After Walmart issued its statement about there being “no way to verify the origin of the letter,” the company launched an internal investigation. It was found that the factory that made the purse didn’t adhere to Walmart’s standards, which stress the need for “labor to be voluntary” and state that “slave, child, underage, forced, bonded, or indentured labor will not be tolerated.” As a result, the company cut ties with the supplier, a decision the company only disclosed after it was contacted for this story. Walmart declined to clarify whether the supplier in question had contracted with Yingshan prison.

And now that a previously-impossible internal investigation revealed a supplier using prison labor in violation of Walmart policies (and common sense ethics) - Walmart will now take a random sampling of all of its suppliers and conduct due diligence on them...right?

Of course, they won't -- because conducting hundreds or thousands of these investigations is expensive and time-consuming, and you might find out that quite a few of your suppliers might have been using "slave, child, underage, forced, bonded, or indentured labor" after all, which then would force you to just conduct proper due diligence on every new and existing supplier, and then you'll find out other unsavory and horrific things that might impact your ability to sell shitty purses for $5.99.
posted by drawfrommemory at 3:23 PM on October 11, 2018 [25 favorites]


Given that the Walmart that sold the purse is in a country whose constitution explicitly allows forced prison labour, and which imprisons a larger proportion of its population than any other country in the world to take advantage of that clause, is it any wonder they're not so bothered?
posted by howfar at 3:54 PM on October 11, 2018 [41 favorites]


Wait what country are we talking about?
posted by Karaage at 4:28 PM on October 11, 2018 [9 favorites]


Müller says the monthly salary specified in the note (2,000 yuan, or $295) is “unusually high,” but speculates that it may be because the prison “makes good money because of high-quality workers.”

Does the note say the monthy salary is 2,000 yuan? I thought it reported that the boss pays 2,000 yuan monthy so the prison laborers will get better food than the standard prison fare but they don't get it because it's eaten by the guards.

Did I miss something?
posted by layceepee at 5:04 PM on October 11, 2018 [3 favorites]


I remember when I was workign at a small business phone company back before the crash in 2008 and we'd get the handsets for the phones from China. I remember opening one of the boxes and someone had written inside "Help, trapped here" or something along those lines, and two or three Chinese character. I kinda wanted to believe it was a joke, but part of me suspected it wasn't. Either way, what could I do? It's not like there was any information to find out where they were actually from...

Now I'm wishing I'd have tried to figure something more out.
posted by Zalzidrax at 5:45 PM on October 11, 2018


I don't understand why the Western world can't simply make a rule sanctioning trade with countries that violate human rights. Every story I hear about China scares the crap out of me.
posted by xammerboy at 8:20 PM on October 11, 2018 [4 favorites]

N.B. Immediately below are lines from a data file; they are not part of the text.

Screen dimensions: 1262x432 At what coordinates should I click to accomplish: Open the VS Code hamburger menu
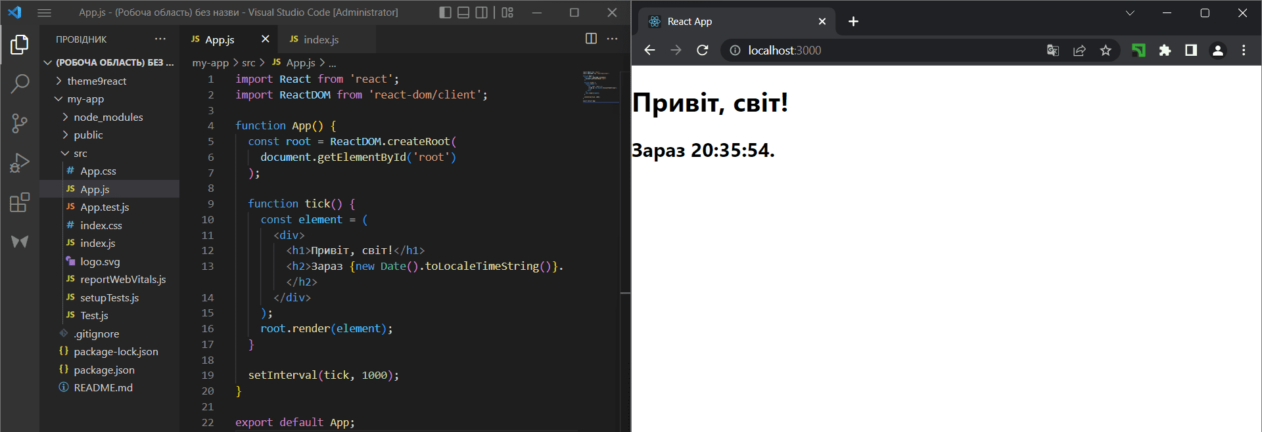click(x=44, y=12)
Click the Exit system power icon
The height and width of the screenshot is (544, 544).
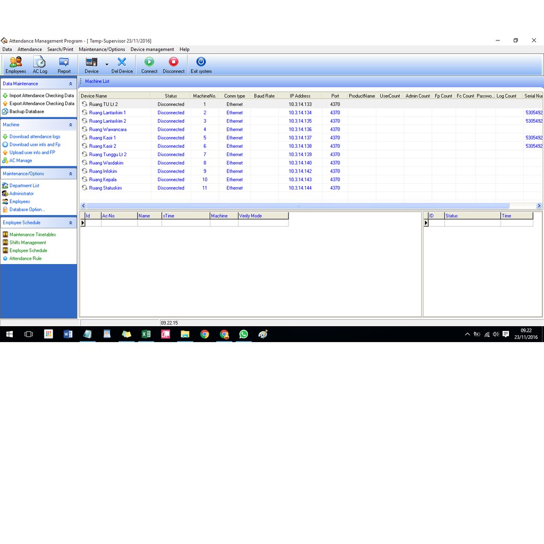point(201,62)
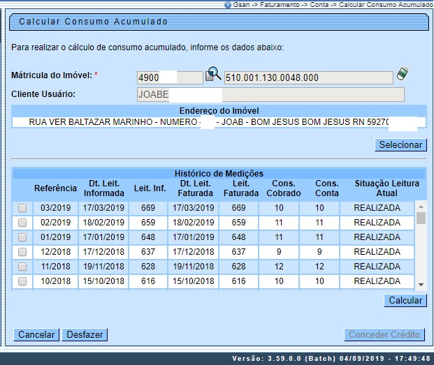Mark the 12/2018 reading checkbox

point(22,252)
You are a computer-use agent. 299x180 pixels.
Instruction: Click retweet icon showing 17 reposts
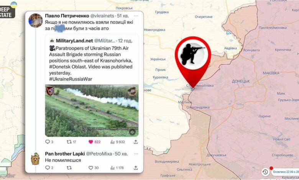pyautogui.click(x=69, y=142)
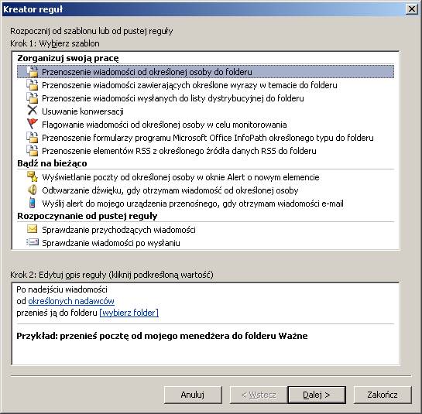
Task: Click the speaker icon for Odtwarzanie dźwięku
Action: (32, 190)
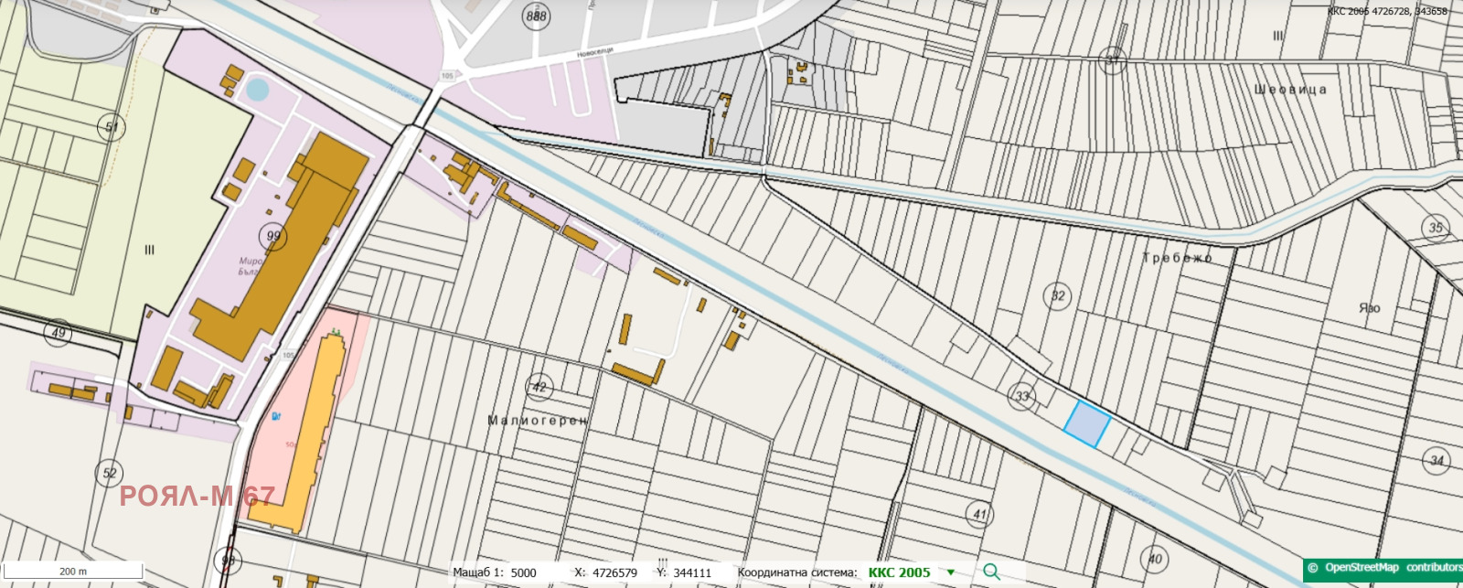Viewport: 1463px width, 588px height.
Task: Click the circled 52 district marker
Action: pyautogui.click(x=110, y=473)
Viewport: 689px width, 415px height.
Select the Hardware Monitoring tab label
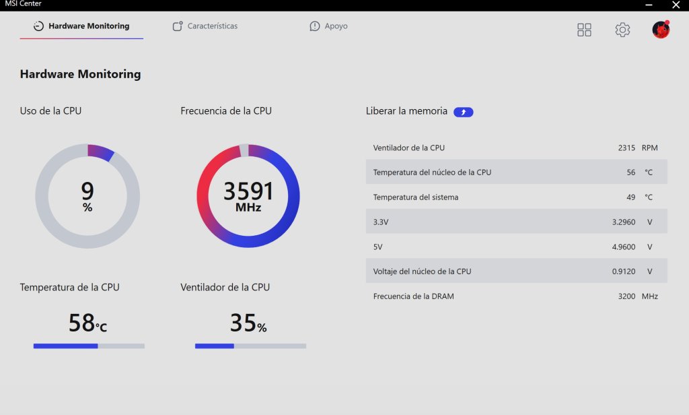(89, 26)
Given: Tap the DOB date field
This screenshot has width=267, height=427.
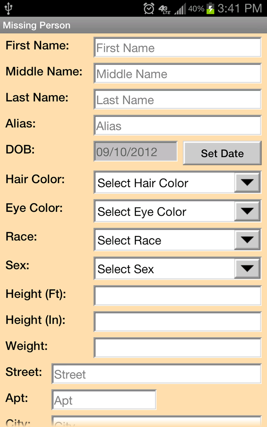Looking at the screenshot, I should point(136,152).
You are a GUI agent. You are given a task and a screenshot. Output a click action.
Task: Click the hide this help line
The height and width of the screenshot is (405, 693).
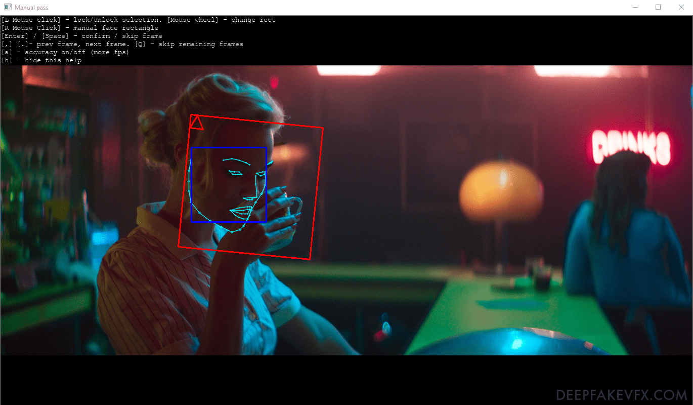coord(41,60)
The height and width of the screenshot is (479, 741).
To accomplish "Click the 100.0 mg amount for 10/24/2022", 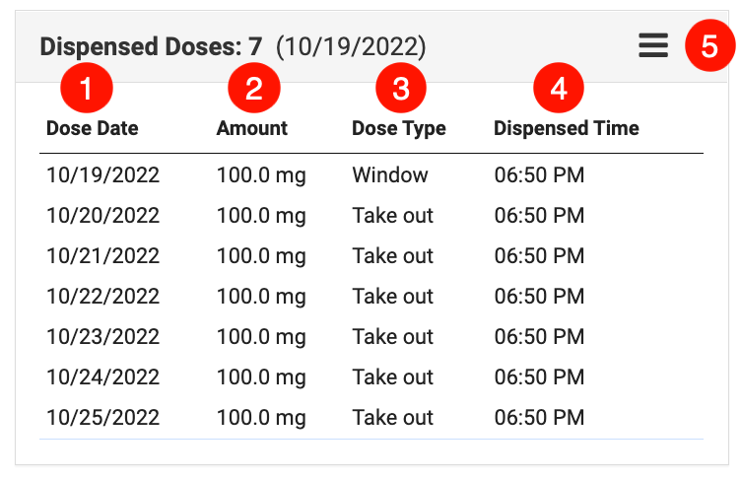I will 261,377.
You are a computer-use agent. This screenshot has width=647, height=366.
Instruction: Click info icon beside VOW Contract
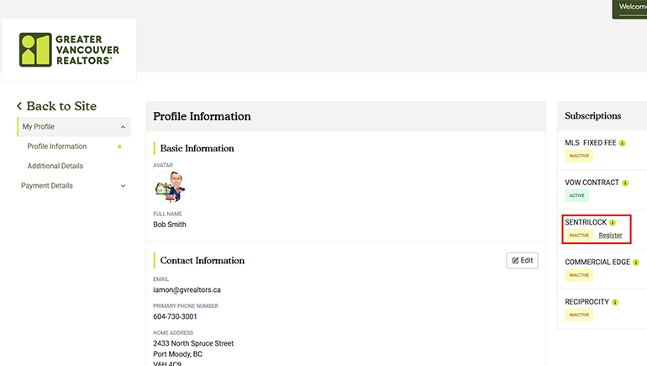pos(626,183)
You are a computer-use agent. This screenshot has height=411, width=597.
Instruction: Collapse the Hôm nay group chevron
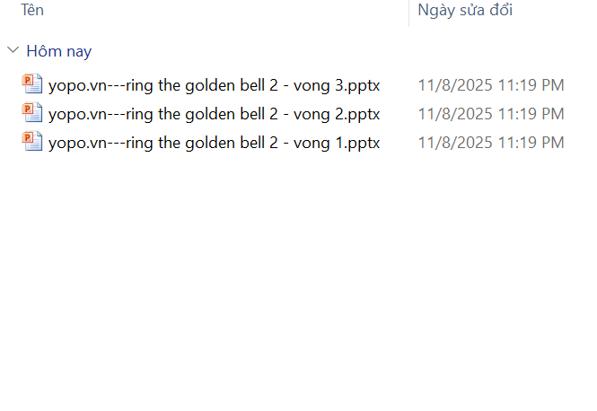(13, 51)
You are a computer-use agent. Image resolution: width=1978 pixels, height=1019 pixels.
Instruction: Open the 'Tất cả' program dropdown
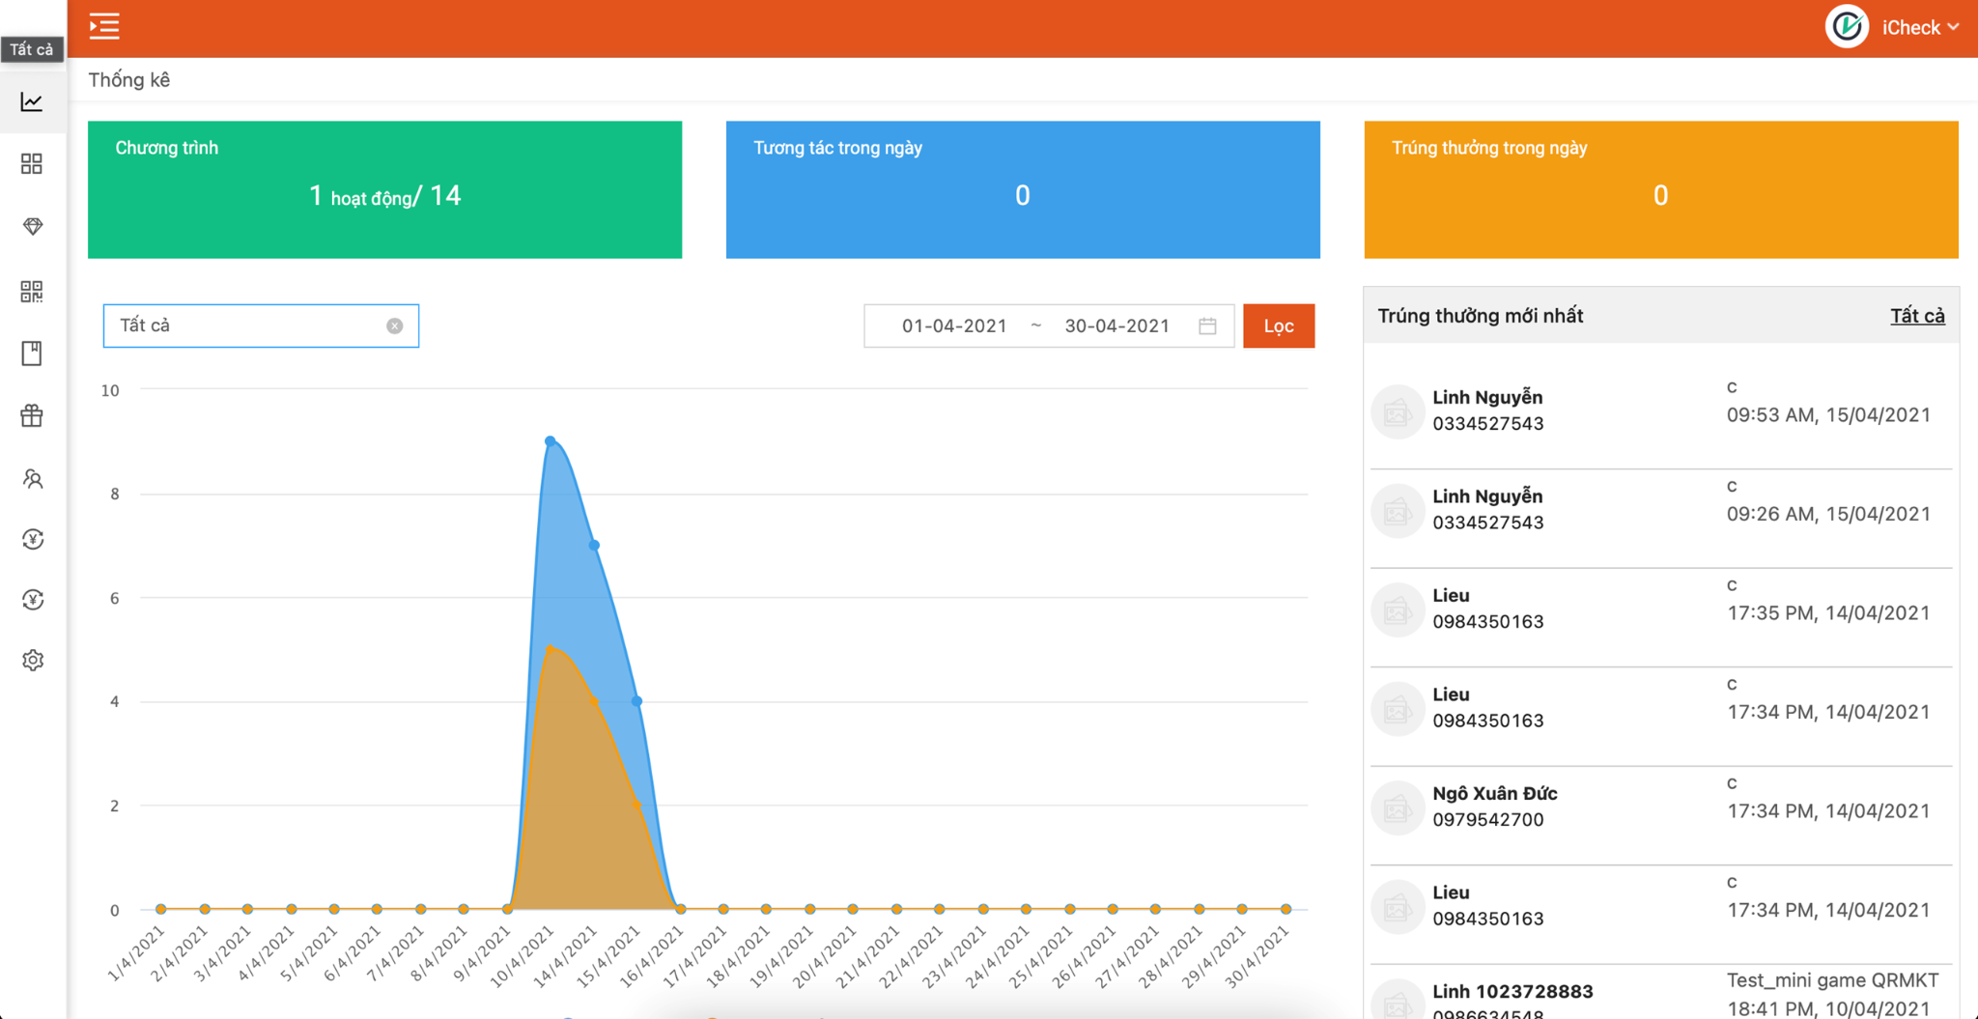pyautogui.click(x=246, y=326)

Horse, cow, goat, pig, dog.
posted by M-x shell at 9:01 PM on October 11, 2018


I don't understand why the Western world can't simply make a rule sanctioning trade with countries that violate human rights. Every story I hear about China scares the crap out of me.

Because the lifestyle the "Western world" enjoys is supplied by those countries that violate human rights. If they started sanctioning trade with countries that violated human rights, everything would become much more expensive and the really rich people who get to call the shots wouldn't be able to make a buck quite so easily.
posted by dazed_one at 9:02 PM on October 11, 2018 [21 favorites]


Very well done story. Thank you for sharing.
posted by Conrad Cornelius o'Donald o'Dell at 9:05 PM on October 11, 2018 [1 favorite]


I don't understand why the Western world can't simply make a rule sanctioning trade with countries that violate human rights.

I imagine it would cost Western countries quite a bit of money to level sanctions against the United States.
posted by thedward at 9:23 PM on October 11, 2018 [15 favorites]


I don't understand why the Western world can't simply make a rule sanctioning trade with countries that violate human rights. Every story I hear about China scares the crap out of me.

This seems like a no brainer for the Tea Party-America First people. It is certainly a no-brainer for democratic socialists like me. Could we not start with the common ground here? Randy the un-employed widget maker in Indiana is out of a job because billionaires replaced him with slave prison labor in China. What is it that the U.S. sells to China that would be so catastrophic to lose if we stopped trading with them?

Oh, wait a minute. The billionaires that manipulate us and engineer elections would make slightly less money and the rest of us schlubs would probably be able to buy slightly less crap at the higher prices non-slave labor would command.

Capitalism!
posted by Slarty Bartfast at 10:24 PM on October 11, 2018 [9 favorites]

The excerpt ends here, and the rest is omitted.